364 蕾ちゃんは大変
今日は一周年ということで、二話投稿です!
「じゃあ、早速行くっすよ! あ、エレベーターもアイちゃんを使えばボタンを押さずに行けるっすよ」
「それになんの意味が?」
「いや、一緒に知らない人が乗ったときに、階数バレなくてなんかよくないっすか? 一応エレベーターの扉が開いたときの各階のエレベーターホールの見え方は同じなので、更にバレにくく───」
「あまりいらなくない?」
「ぐはっ! その言葉は結構心に突き刺さるっすよ‥‥」
ぷ、プライバシーという点ではいいんじゃないかな?
それに混んでたらボタンって押しづらいしね。
後は階数表記がないと、上がる時間がイライラしないとかあったような‥‥。
「使う人は使うんじゃないかな、うん」
「それ大人数が使わないって言ってるのと同じだと思うわよ、奈留」
「グハっ!?」
そういう風に言った訳じゃないんだよ、蕾ちゃん!
◇◆◇◆◇◆
蕾ちゃんに案内され、部屋につくと、様々なものを紹介された。
それは基本的にはAIに言えば何でもやってくれるというものだ。
電気は行く場所につけてくれるし、シャワーはほしいところでお湯を出してくれたり、温度調節をしてくれたり。

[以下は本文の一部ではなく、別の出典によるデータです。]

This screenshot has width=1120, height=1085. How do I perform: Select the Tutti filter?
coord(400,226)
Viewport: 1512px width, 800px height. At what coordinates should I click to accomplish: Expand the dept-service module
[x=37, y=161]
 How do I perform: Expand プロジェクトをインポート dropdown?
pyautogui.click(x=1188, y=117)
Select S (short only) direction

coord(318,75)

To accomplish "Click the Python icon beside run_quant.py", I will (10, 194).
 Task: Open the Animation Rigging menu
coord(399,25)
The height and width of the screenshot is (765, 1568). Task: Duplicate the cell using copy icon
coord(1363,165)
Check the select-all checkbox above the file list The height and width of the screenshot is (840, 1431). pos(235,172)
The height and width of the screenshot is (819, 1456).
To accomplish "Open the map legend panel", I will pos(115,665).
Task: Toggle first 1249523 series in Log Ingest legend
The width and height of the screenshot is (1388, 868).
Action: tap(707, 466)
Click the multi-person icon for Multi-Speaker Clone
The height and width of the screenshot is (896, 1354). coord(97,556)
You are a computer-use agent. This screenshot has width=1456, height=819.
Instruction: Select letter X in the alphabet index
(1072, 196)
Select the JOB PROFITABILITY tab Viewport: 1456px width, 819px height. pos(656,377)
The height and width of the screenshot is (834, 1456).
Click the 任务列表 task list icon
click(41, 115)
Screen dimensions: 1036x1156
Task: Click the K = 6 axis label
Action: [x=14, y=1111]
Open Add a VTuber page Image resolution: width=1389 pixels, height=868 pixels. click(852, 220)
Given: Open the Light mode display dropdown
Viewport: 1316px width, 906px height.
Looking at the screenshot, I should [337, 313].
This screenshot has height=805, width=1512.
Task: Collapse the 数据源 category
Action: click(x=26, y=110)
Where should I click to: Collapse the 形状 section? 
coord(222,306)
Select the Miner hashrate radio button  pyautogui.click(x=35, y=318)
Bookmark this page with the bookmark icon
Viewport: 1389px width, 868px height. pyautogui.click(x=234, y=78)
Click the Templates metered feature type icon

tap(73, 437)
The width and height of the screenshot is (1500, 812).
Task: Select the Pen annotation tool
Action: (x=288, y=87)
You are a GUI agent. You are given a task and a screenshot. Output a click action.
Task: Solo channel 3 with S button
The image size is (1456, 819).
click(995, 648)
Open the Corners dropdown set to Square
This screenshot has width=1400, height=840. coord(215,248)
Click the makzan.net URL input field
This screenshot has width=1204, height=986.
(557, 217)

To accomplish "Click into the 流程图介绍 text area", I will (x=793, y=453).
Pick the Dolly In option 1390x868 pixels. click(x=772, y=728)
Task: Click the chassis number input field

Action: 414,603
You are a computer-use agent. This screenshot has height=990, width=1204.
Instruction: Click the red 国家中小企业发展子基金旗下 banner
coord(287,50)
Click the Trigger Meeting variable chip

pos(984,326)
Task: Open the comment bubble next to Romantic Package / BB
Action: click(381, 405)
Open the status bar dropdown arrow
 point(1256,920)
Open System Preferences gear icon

ほとんどが蕾ちゃんの家と同じような感じになって、更にはオシャレな家具なので余計によく見える。
しかし、早速よくわからないものがあった。
「蕾ちゃん、この壁の液晶パネルは何?」
「あーそれはAIをオンやオフにするためのものっすね」
でも、オフにしてもあまりいいことってないような‥‥。
それにさっき───。
「でも蕾ちゃん、さっきAIが嫌なら違うホテルにって言ってなかったっけ?」
「まぁ、そうなんっすけど、お偉い人に言われたんっすよね、そうしてって。 別にカメラじゃないんだから録らないし、データも残んないって言ったんっすけど、やっぱりオフにしておきたい時もあるだろうって」
「要望を聞いたり、結構大変なんだね」
「その分違うところで要望を通してもらったりしてるからどっこいどっこいっすね」
蕾ちゃん、どんな要望通したんだろう‥‥いや、何だか凄いこと叶えてそうだなぁ‥‥。
「それより、二人とも泊まるのに必要な服とかはどうするのよ?」
「あ、そうだ!」
すっかり忘れてたよ。
「それなら近くに色んな店があるので、そこに行くっすよ!」
そうして、私達は蕾ちゃんにつれられて、部屋から出た。
◇◆◇◆◇◆
一階に降り、ロビーを三人で歩いていると、前を歩いていた蕾ちゃんに話しかける人がいた。
ホテルの人のようで、蕾ちゃんに相談事があるようだ。
「‥‥はぁ、わかりました。 奈留ちゃん、由南ちゃん先に行っておいてもらっていいっすか?」
「あ、うん」
由南ちゃんと私は、いきなりで唖然としていたが、蕾ちゃんの仕事関係の事だとわかり、納得した。
「じゃあ、私たちだけでいきましょう」
「そうだね‥‥」
後で来るって言っていたからね。
でも、一つだけ蕾ちゃんがいてもらわないと困ることが‥‥。